1. Thou shalt not play games with the food.
2. Thou shalt not allow male children to wear sandals.
3. Thou shalt not make fun of Florida deer hunters.
4. Thou shalt not take advantage of, nor make fun of town folks, 3 is relevant but not equal to.
And now some details;
1. The Lord God created certain food items for specific reasons. It was for these reasons and these reasons only did he create them. Examples are.
A. Chickens. Created exclusively for the sole and express purpose of frying. Only in rare instances are any variations acceptable. It may, in these select case’s be acceptable to boil a chicken if, and only after certain criteria have been met, one intends to make dumplings, dressing, or in extreme emergencies chicken salad. May a pox be visited on anyone defiling my creation with any kind of sauce. He created rice and or mashed potatoes for the sole purpose of chicken gravy.
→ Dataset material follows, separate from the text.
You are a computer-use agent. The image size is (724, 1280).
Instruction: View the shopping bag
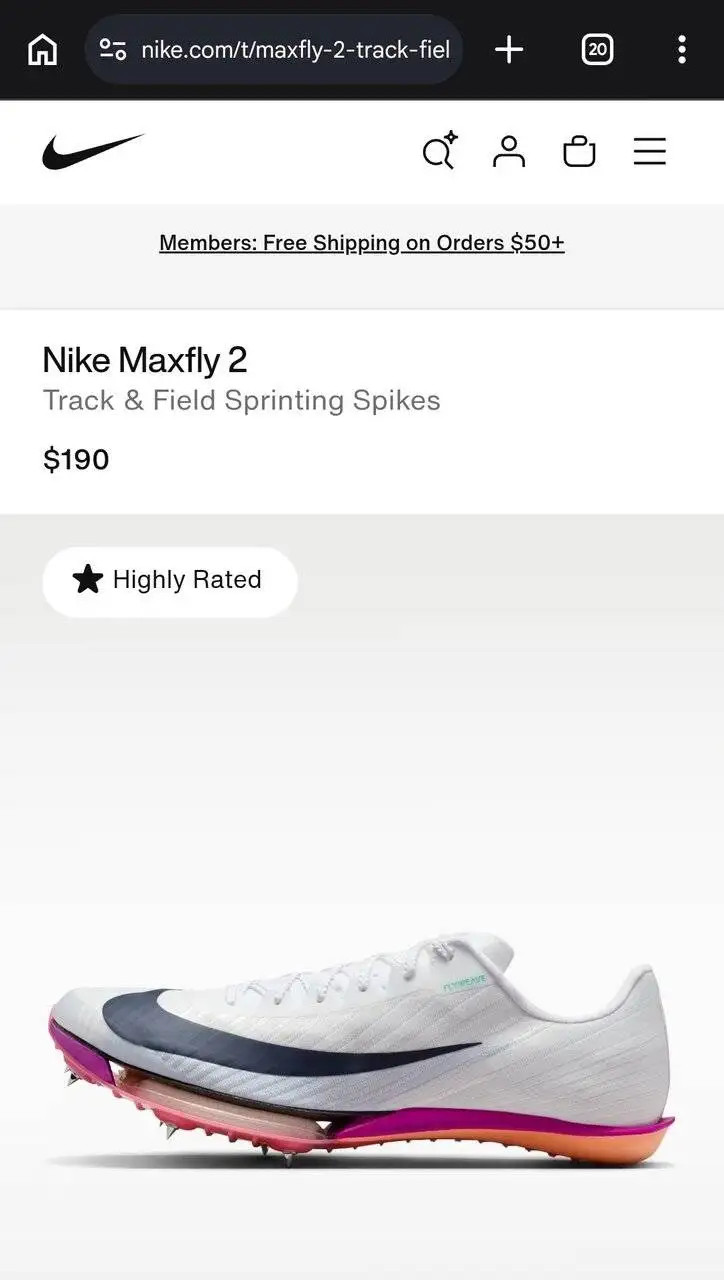[x=579, y=152]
B. All meats, fish, fowl, pork, and beef were created with the sole intention of frying likewise. Again, while under duress, certain specific exemptions can be applied for and subject to approval, be granted in order to grill said meats.
C. Vegetables serve specific purposes and may not be mixed together and baked under any circumstances. The word casserole is derived from the Hebrew and being translated means, “a camel rolled over”. As with a lot of his culinary creations they serve more than one purpose. One exception to the pork rule is ham hock. An ingenious innovation expressly for adding to vegetables during the boiling phase of preperation. He created all this and all was good until someone’s son-in-law had to have a job to get him out of the house. God had nothing to do with cholesterol; this came over with the Beatles in the early-60's. Remember ladies, He’s already kicked us out of garden one time for not following one simple rule about the food.
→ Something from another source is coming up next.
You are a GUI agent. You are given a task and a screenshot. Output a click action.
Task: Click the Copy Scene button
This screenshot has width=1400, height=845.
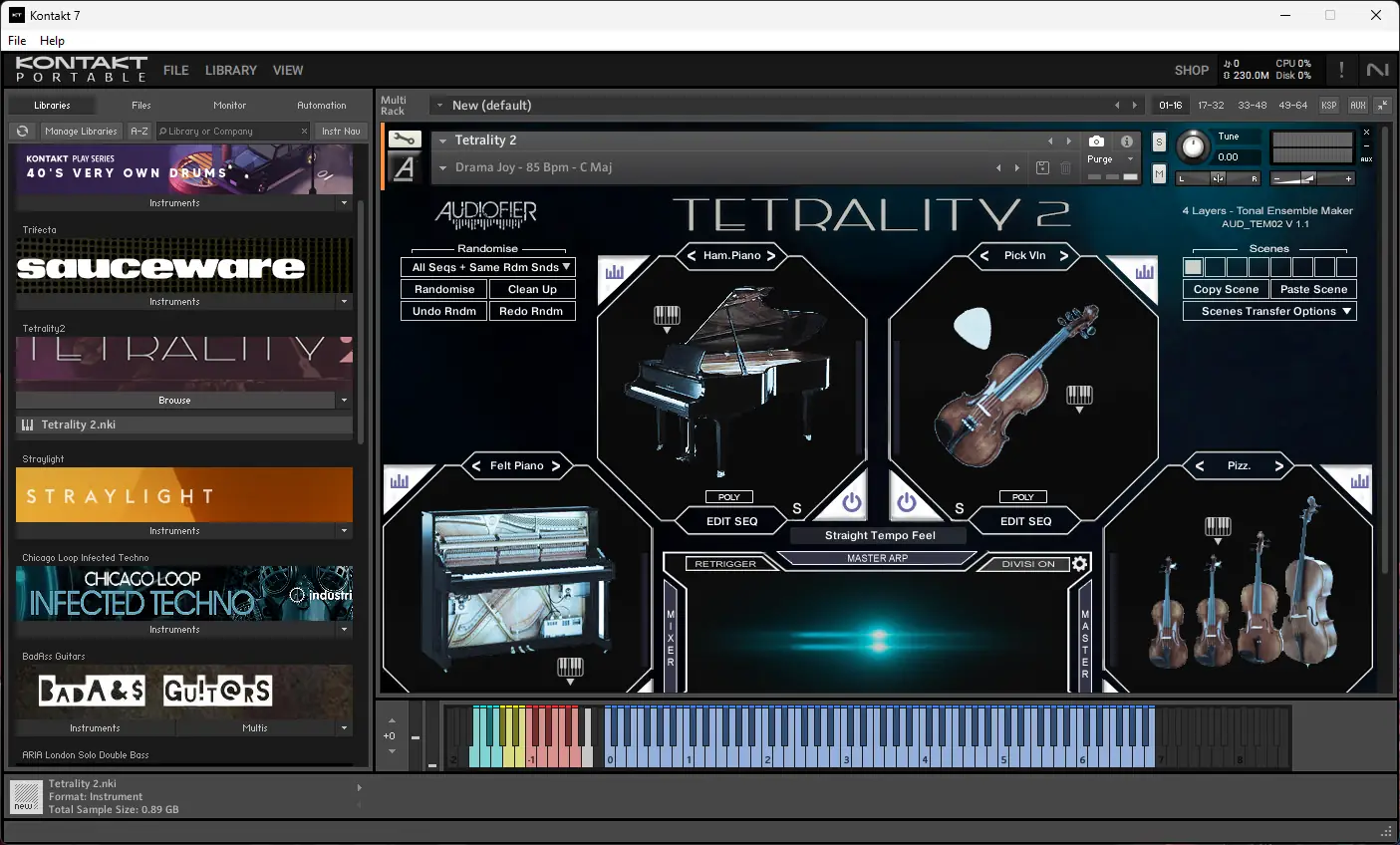click(1225, 288)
Number 2 serves the purpose of protecting the gender identity of these impressionable and vulnerable adolescents. Failure to provide acceptable footwear [boots, tennis shoes, etc....] could result in said child forgoing football and baseball in favor of soccer. Another abomination that slipped in while he wasn’t watching.
3. Despite the well-documented fact that they will buy any and everything they see that even remotely implies it will enhance antler growth, this is considered by the almighty to be equal to hunting over bait. Too easy. It shall be expressly forbidden to sell them grain bin floor sweepings in a sack marked, “antler mix”. This indiscretion falls under the same jurisdiction as Yankees and reptile farms. Even though it is great fun and ultimately profitable it is considered to be taking unfair advantage and thus prohibited.
4. Many of the forbidden possibilities mentioned in rule 3 can henceforth be applied in rule 4. Some additions are, but are not limited to, selling them peanuts, corn, pecans, or any garden produce. It is their God given right that you simply and eagerly give it to them. Delivery and proper preparation is desired but not mandated. Forget about the fact that you had to buy the seeds and fertilizer and diesel fuel. That is irrelevant and thus of no consequence. You’re not supposed to notice that they charge you for the items you garner from their businesses but the same principles do not apply for you. In conclusion be faithful and just and in the end he'll arrange a corner mansion with an upstairs window so you hunt from the bed.